There were no formulas in the sheets. It was an export from another company. Which meant that most of the results were floating point numbers - and rounded. Which meant the results couldn't be relied on, and had to be reforged by the depths of her mind.
"I mean, it's actually snowing! It never snows here. Snowing. At Christmas. In Australia... And we're at work, looking at stupid accounts, and it isn't even an emergency or anything!" Lisa continued to complain.
Chrissie was entirely grateful for the simplicity of GST. Unfortunately, it wasn't the only tax that applied, and the ones that did... They changed over which state the product was manufactured in, or worse, which it was shipped out to. Often both. Stupid numbers that were made stupidly complex, just because someone wanted to hide how much they could get.
The average person was still burnt by it.
She delicately adjusted the numbers in the spreadsheet, making sure they accurately reflected the correct tax rates. It was a painstaking process, requiring precision and attention to detail. One wrong calculation, and the entire report could be thrown off. Most of the numbers were right, but...
Every number could shift the others, and the nature of floating point numbers meant that the accuracy didn't shift with time, it shifted with similarity to certain squares of two. It was frustrating, and hard to spot unless you knew what you were looking for.

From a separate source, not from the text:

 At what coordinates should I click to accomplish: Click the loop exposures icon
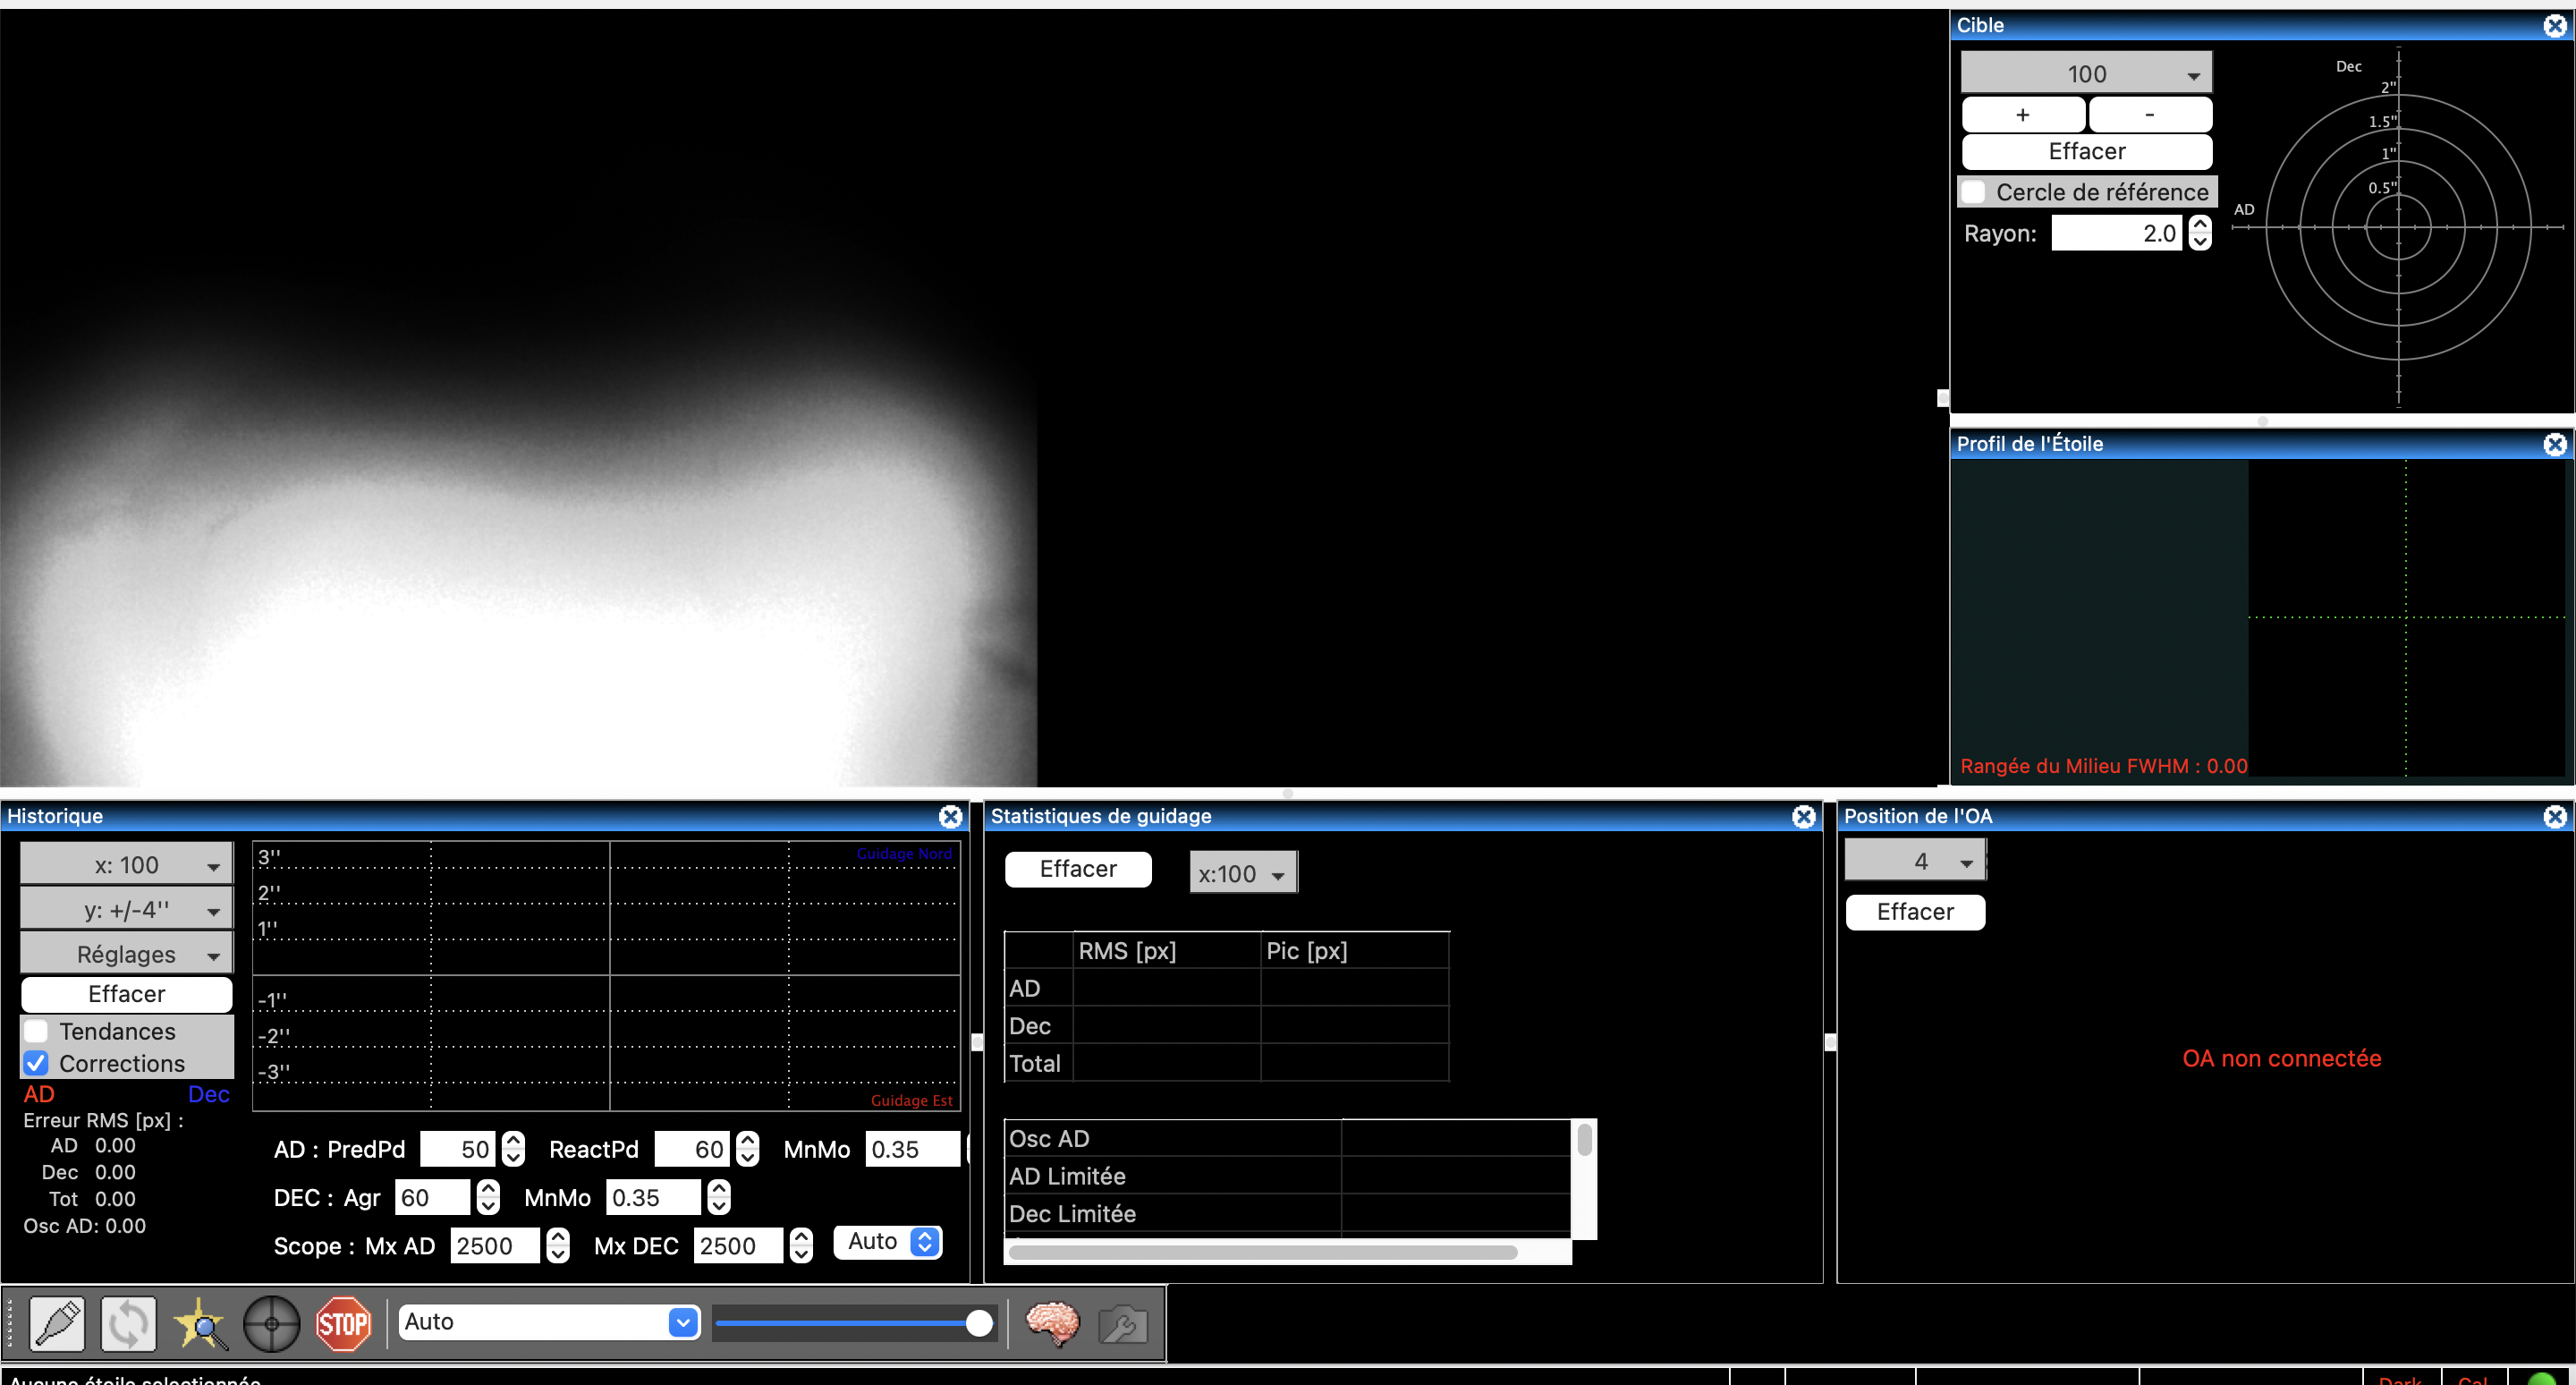[129, 1323]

"This stuff isn't even due until March!" Lisa said with frustration, "It's snowing! I can remember it snowing just once. I was going for my Ls, and terrified, and that was a mess, but... Once! It's snowing and I'm in here with -"
"Seven fifty four!" Chrissie snapped.
Lisa nodded tiredly, "Yeah. Complex and frustrating, because spreadsheet programs just don't wise up and use fixed point decimals. Especially with an adjustable precision! This thing just sucks."

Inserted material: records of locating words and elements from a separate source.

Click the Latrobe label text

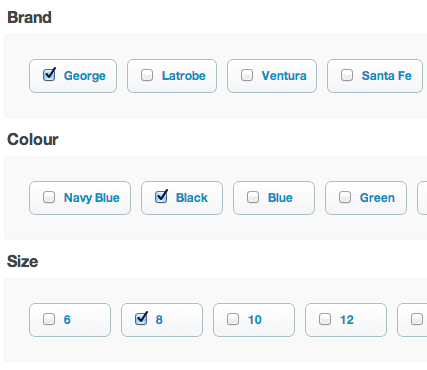click(184, 76)
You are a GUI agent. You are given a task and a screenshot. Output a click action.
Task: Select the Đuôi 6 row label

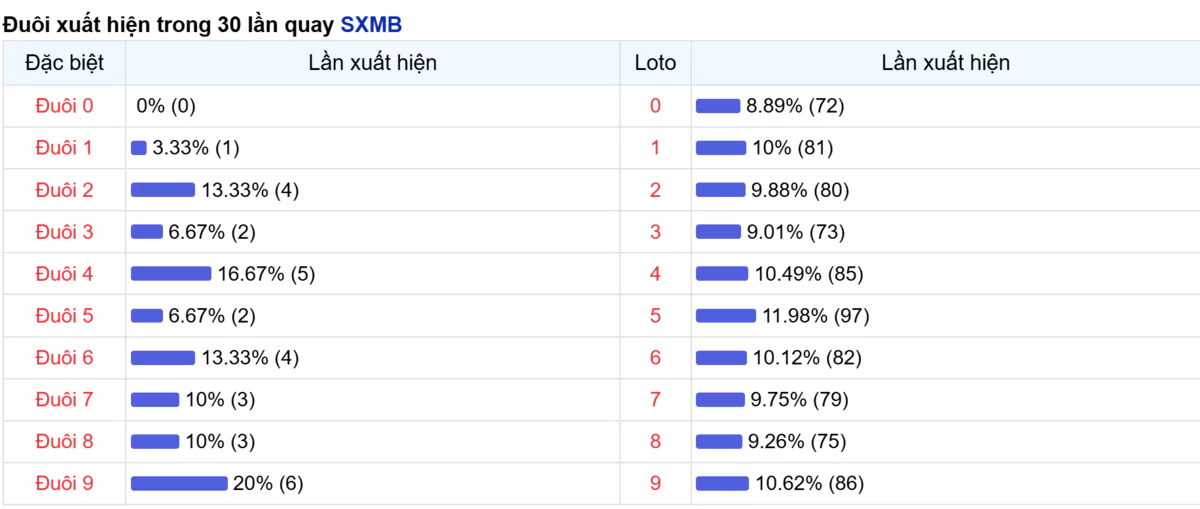tap(64, 357)
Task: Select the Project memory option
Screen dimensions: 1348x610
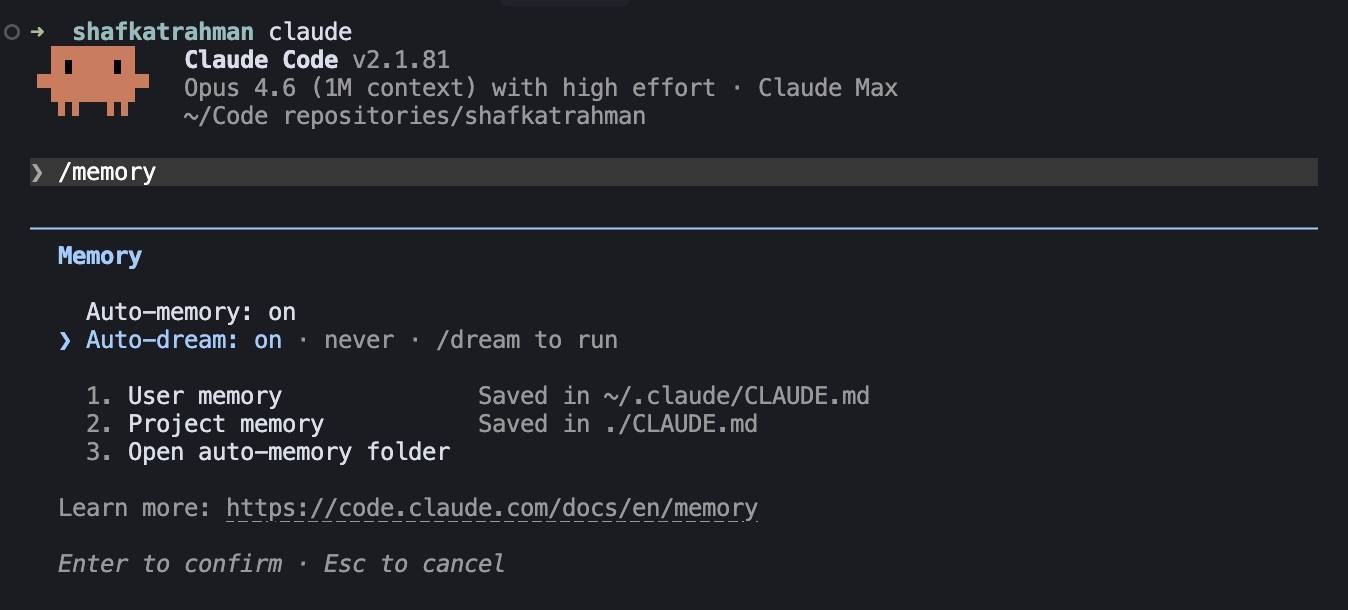Action: tap(225, 424)
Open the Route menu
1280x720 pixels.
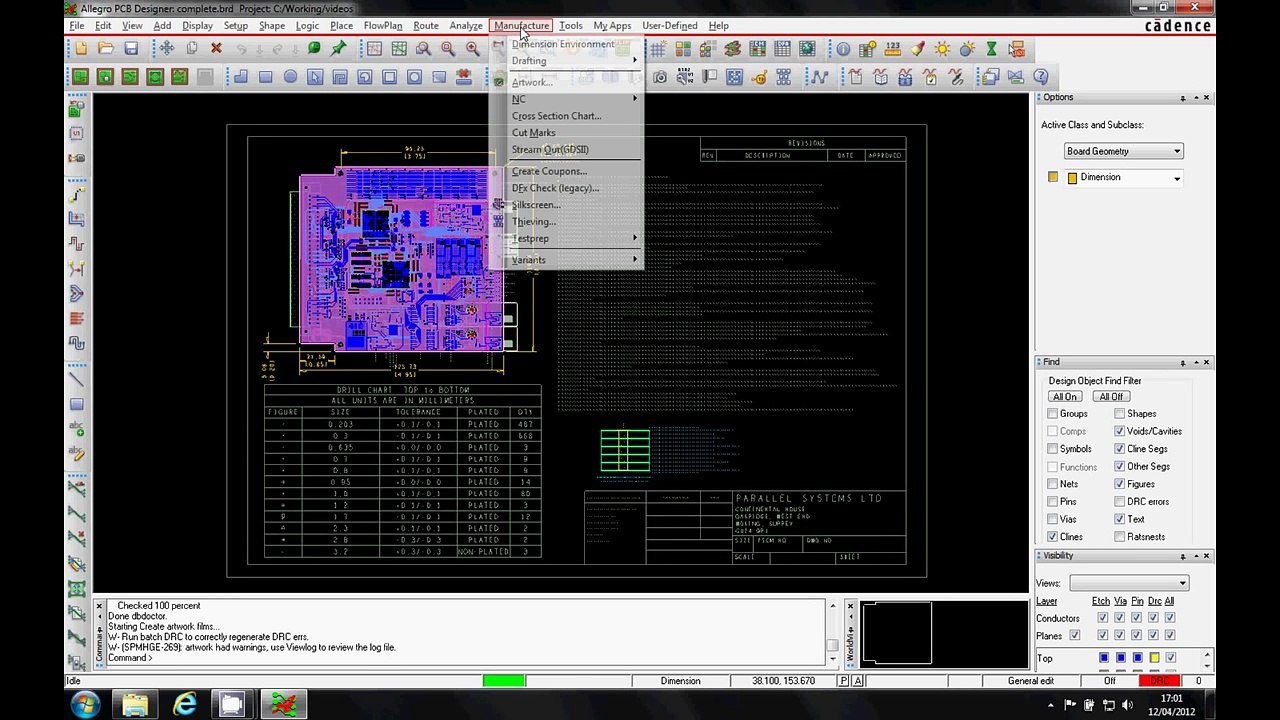pyautogui.click(x=425, y=25)
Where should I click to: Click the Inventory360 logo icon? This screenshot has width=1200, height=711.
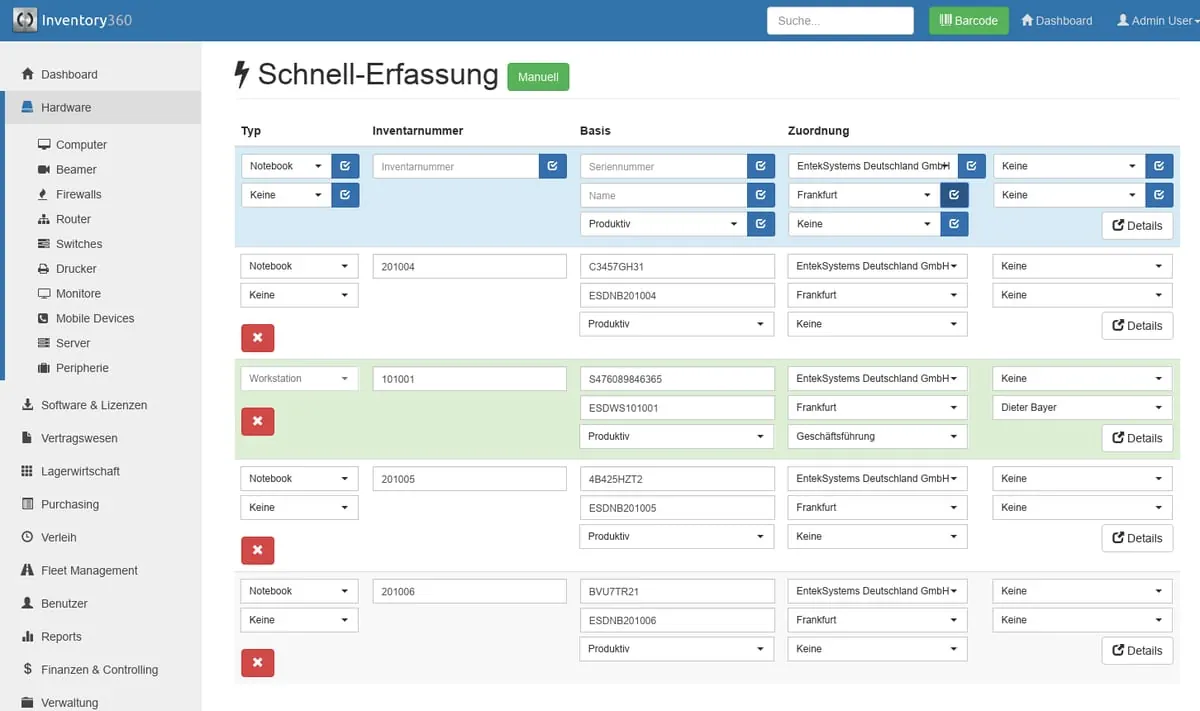pos(25,20)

Chrissie sighed and looked over at the window, at the rain drops rolling down it, and the tiny white powder trying to gather at the bottom but melting away just a little bit too quickly.
She didn't really care about the numbers. She wanted to escape into it, because her head was full of a lot of things. Thoughts that she couldn't safely share with Lisa, or anybody really.

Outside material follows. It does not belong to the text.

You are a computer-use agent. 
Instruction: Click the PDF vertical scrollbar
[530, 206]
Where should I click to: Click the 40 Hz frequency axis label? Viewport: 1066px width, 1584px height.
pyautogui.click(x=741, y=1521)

Part of it was why she was in the office. Her Christmas was ruined. Working on the day had come as a relief, her boss had almost rejected her volunteering. If she was at home... She might well have curled up in tears on the couch, whilst a takeaway pizza lay on the table and went cold.
Unfortunately, part of it was still waiting for her at home. And tomorrow. And the day after. She couldn't actually escape it. Being at work instead of on holiday was an attempt to escape, but it was waiting. Today would end, and it would still come crashing in on her.
The bed lying so very empty.
Her blanket feeling so very big.
Random things like the BBQ outside that she would never think of using. All of it were reminders. Conversations and memories of a past that led towards a future that would never be hers.
So instead she was looking at the numbers, and cursing CSV for its inherent inaccuracies. The company probably did use it to sneak a cent here and there, but it was just the format being a difficult one. Floating point numbers belonged nowhere near financial applications, but still somehow was the standard for most spreadsheets.
"I didn't actually have Christmas plans." Lisa admitted, "Kinda hate Christmas, to be honest. Last year I spent it with the fiancé. The one I caught up my ex-best friend's duff on Boxing Day. Screw Christmas."